While the US Defense Department previously concluded, after a year-long study, that allowing transgender servicemembers would have minimal impact on military readiness and cost, Moore has been unwavering in his opposition.

"To say that President Trump cannot prohibit transgenderism in the military is a clear example of judicial activism," Moore reportedly wrote in a statement in October, following a federal judge's decision to partially block Trump's transgender ban. "Even the United States Supreme Court has never declared transgenderism to be a right under the Constitution," Moore said.

At a campaign rally the same month, Moore said, "We don't need transgender bathrooms and we don't need transgender military and we don't need a weaker military ... We need to go back to what this country is about."

Moore's views struck a nerve with veterans

"Roy Moore - This is me in a real foxhole," a widely known Twitter user who goes by the alias "Red T Raccoon" tweeted with an accompanying photo. "I didn't care who was next to me as long as they had the American flag on their uniform. Bigotry has no place in the military and especially the Senate," the man, a former combat medic, who is now a veterans advocate, said.

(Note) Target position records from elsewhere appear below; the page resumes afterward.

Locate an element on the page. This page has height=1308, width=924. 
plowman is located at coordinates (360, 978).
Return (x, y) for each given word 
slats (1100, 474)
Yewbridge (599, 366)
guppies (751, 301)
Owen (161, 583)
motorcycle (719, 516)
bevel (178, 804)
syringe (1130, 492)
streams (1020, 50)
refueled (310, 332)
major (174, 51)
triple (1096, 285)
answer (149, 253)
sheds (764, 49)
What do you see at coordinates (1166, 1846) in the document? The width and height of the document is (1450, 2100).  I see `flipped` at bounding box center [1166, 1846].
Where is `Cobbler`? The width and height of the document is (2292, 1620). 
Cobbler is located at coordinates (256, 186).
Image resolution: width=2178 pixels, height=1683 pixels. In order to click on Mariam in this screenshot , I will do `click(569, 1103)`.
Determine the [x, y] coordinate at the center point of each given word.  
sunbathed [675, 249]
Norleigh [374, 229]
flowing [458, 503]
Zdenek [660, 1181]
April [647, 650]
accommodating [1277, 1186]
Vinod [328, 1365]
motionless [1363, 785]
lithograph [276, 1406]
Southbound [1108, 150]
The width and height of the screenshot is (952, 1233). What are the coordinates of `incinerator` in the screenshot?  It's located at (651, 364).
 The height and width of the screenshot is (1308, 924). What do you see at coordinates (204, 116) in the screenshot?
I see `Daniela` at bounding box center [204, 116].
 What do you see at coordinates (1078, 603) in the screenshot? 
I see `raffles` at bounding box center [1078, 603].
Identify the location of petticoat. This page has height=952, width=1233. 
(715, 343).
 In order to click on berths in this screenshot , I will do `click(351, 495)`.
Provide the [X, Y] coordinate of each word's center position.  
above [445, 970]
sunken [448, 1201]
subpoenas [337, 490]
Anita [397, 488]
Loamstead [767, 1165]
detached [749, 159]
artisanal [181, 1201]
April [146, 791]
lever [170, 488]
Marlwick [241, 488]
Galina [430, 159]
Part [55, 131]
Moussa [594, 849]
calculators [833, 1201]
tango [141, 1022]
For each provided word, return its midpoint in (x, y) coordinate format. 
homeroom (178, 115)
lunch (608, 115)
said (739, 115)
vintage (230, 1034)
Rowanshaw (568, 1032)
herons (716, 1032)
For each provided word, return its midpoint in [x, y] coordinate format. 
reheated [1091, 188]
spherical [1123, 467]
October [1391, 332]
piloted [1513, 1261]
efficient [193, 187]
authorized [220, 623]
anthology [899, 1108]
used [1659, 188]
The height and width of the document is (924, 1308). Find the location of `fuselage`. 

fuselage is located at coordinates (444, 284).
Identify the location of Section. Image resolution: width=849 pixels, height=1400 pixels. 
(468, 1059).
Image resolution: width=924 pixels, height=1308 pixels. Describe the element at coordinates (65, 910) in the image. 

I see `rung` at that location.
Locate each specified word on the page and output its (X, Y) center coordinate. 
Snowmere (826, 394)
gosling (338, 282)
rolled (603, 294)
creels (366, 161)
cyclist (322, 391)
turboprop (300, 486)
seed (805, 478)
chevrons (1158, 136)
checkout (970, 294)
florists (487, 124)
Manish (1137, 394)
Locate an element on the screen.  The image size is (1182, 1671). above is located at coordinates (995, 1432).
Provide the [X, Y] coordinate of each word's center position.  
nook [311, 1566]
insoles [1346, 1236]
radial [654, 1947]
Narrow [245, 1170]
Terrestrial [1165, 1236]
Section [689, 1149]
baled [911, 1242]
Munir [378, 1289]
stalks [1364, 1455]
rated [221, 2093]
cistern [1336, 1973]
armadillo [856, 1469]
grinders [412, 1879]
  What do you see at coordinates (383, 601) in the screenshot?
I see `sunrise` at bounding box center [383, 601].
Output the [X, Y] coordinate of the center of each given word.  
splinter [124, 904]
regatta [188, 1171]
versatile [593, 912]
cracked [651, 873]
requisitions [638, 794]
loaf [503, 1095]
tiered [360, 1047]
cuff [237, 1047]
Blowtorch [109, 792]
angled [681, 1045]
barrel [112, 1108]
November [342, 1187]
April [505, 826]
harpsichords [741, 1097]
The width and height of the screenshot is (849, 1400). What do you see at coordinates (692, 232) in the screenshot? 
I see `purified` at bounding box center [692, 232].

Business Insider viewed the man's US Army service records and independently verified his identity following an interview Monday night. He has asked to remain anonymous.

"A bullet or [improvised explosive device] does the same damage to anyone," the man told Business Insider. "We all did what we had to do to survive and we all just wanted to go home. Sexuality or gender identity had nothing to do with those goals."

"I treated good men and women in the field that never made it home," he continued. "He has no right to question their service to our country."

Following his tweet, photos of uniformed service members with messages endorsing Jones began to circulate:

Regardless of the outcome of Tuesday's special election in Alabama, the responses from veterans following Moore's comments shows that the military, despite being uniformed in appearance, is comprised of political views as unique as the men and women who serve.